- Exercise
Without the pictures, set down exactly the lines from the one that contains "At what coordinates should I click to accomplish: Click the blue" to the end of the entries, both included, and nothing besides.

(Pixel coordinate grounding data)
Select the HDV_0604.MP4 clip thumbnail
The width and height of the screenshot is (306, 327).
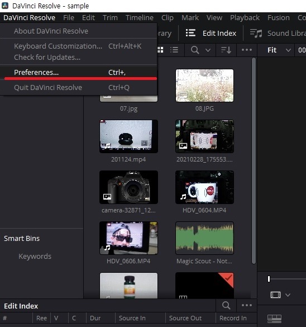point(204,187)
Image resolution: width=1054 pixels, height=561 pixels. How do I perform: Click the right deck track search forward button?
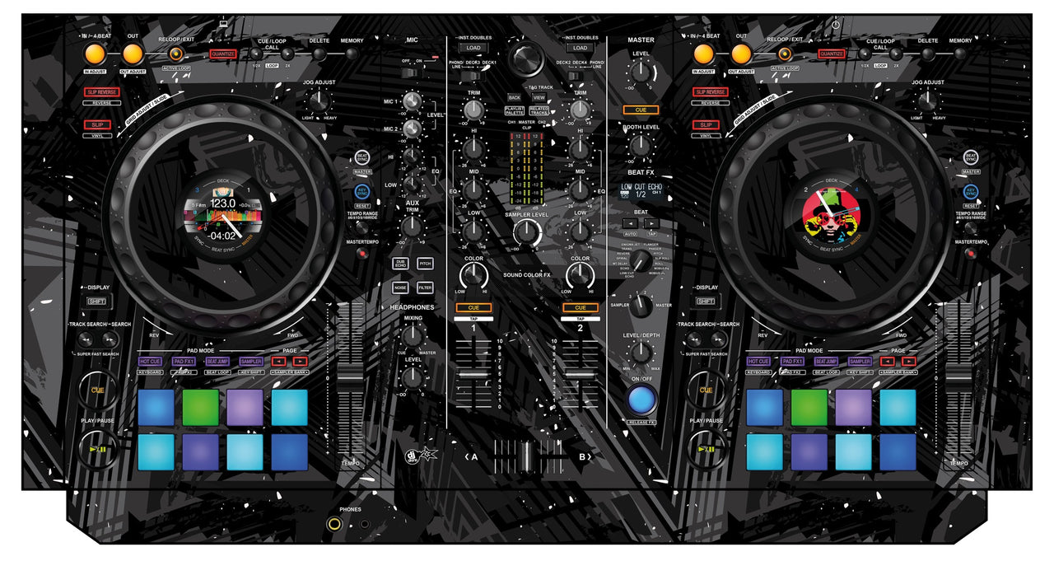[719, 339]
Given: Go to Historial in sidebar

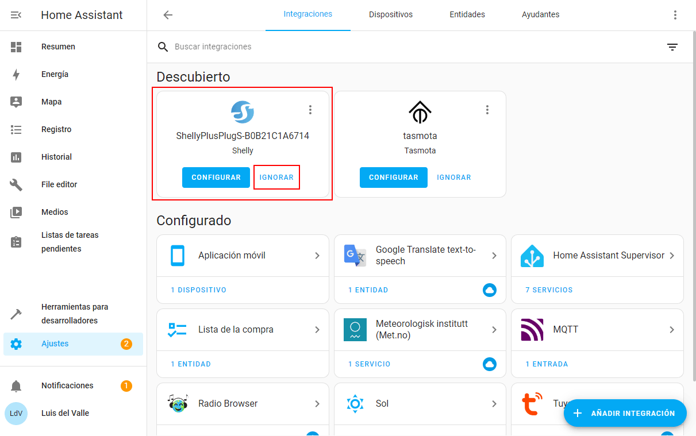Looking at the screenshot, I should [x=56, y=157].
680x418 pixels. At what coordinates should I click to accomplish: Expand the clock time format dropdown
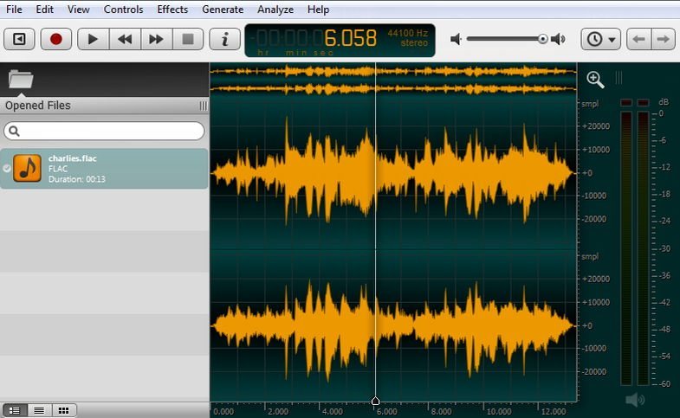(x=601, y=39)
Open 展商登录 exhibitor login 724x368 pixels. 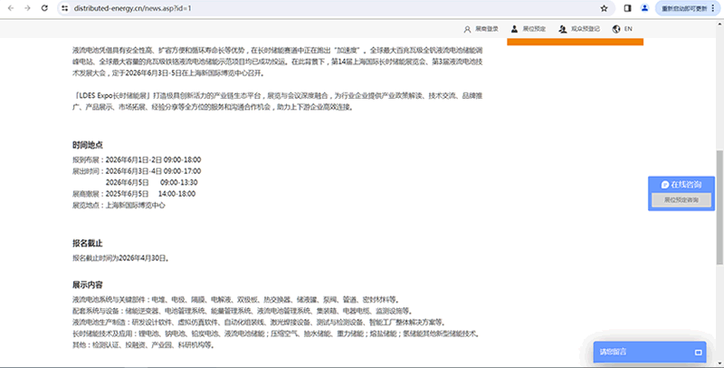(x=480, y=29)
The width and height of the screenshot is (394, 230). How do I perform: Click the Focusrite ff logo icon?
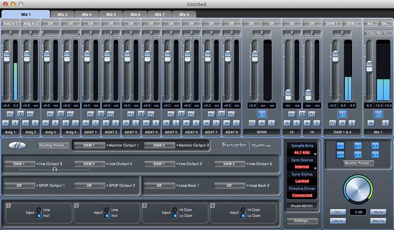(x=17, y=145)
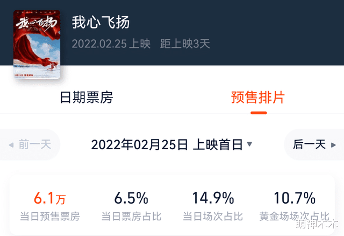Open the 2022年02月25日 上映首日 date selector
This screenshot has width=344, height=236.
pyautogui.click(x=167, y=144)
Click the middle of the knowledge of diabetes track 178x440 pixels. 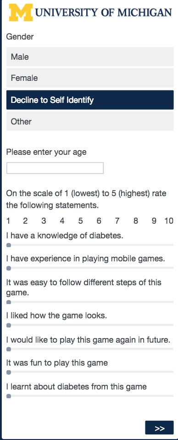(90, 245)
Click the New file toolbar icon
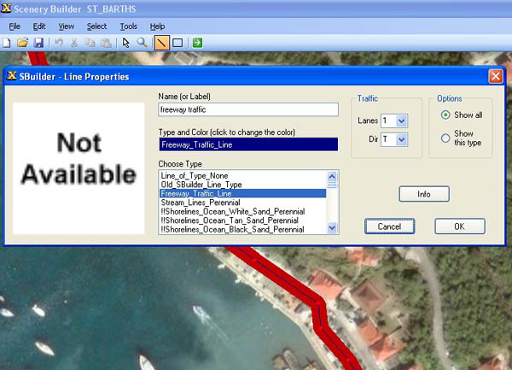This screenshot has height=370, width=512. (7, 43)
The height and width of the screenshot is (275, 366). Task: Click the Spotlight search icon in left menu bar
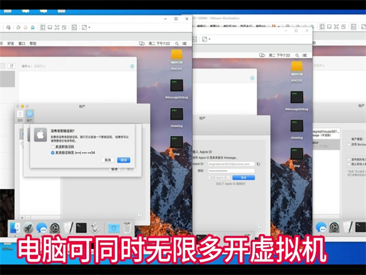coord(178,43)
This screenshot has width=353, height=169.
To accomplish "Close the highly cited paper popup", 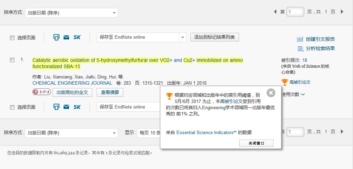I will (271, 93).
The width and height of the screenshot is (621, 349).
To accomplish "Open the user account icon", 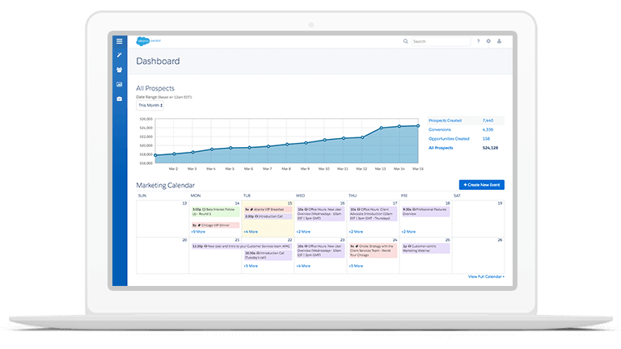I will click(499, 41).
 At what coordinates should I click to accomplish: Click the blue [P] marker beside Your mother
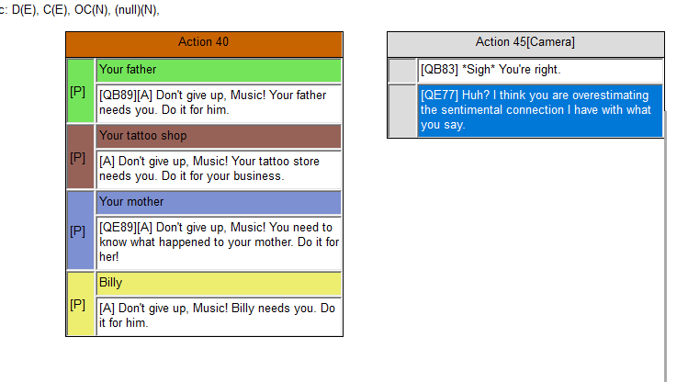click(x=81, y=230)
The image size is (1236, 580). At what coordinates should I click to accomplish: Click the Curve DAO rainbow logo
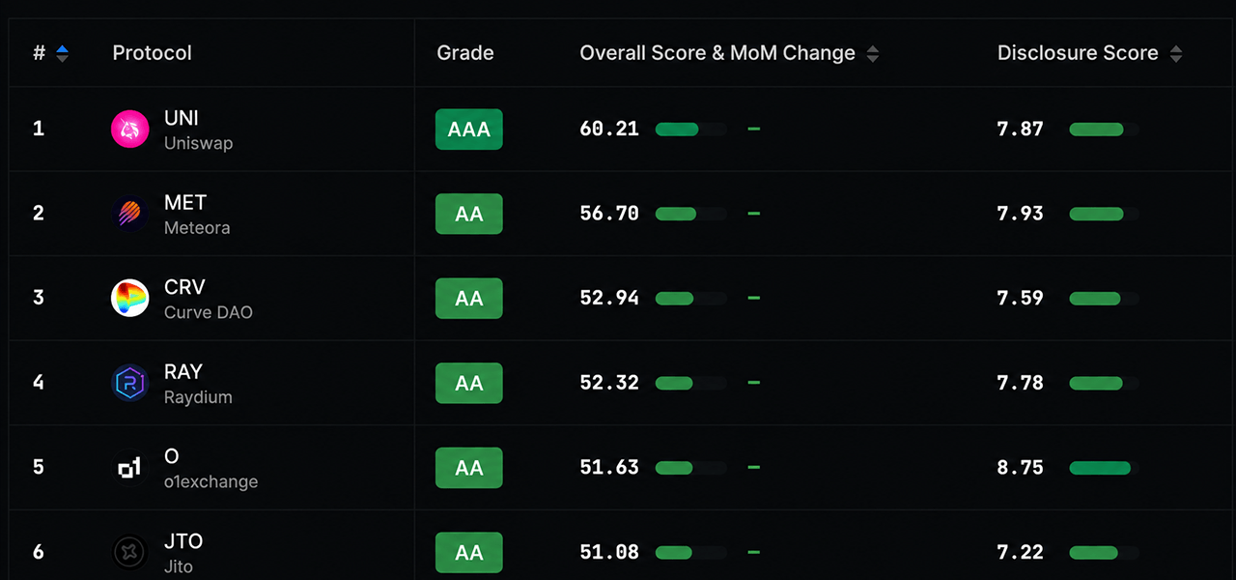pos(130,299)
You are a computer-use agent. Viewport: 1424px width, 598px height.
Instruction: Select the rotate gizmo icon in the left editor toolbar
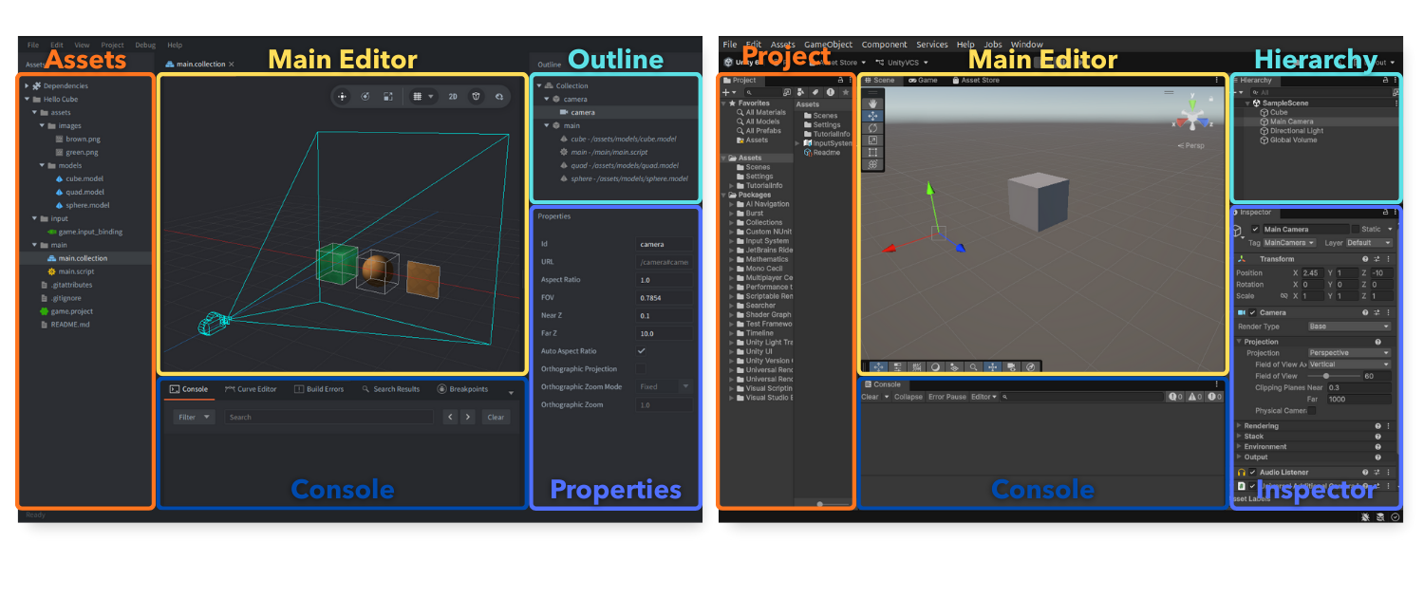tap(365, 96)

- Solution
 At what coordinates should I click to accomplish: Click the blue [P] marker beside Your mother
click(x=81, y=230)
The image size is (1236, 580). At what coordinates should I click to accomplish: Click the Curve DAO rainbow logo
pos(130,299)
You are a computer-use agent. Viewport: 1424px width, 598px height.
Instruction: Select the rotate gizmo icon in the left editor toolbar
tap(365, 96)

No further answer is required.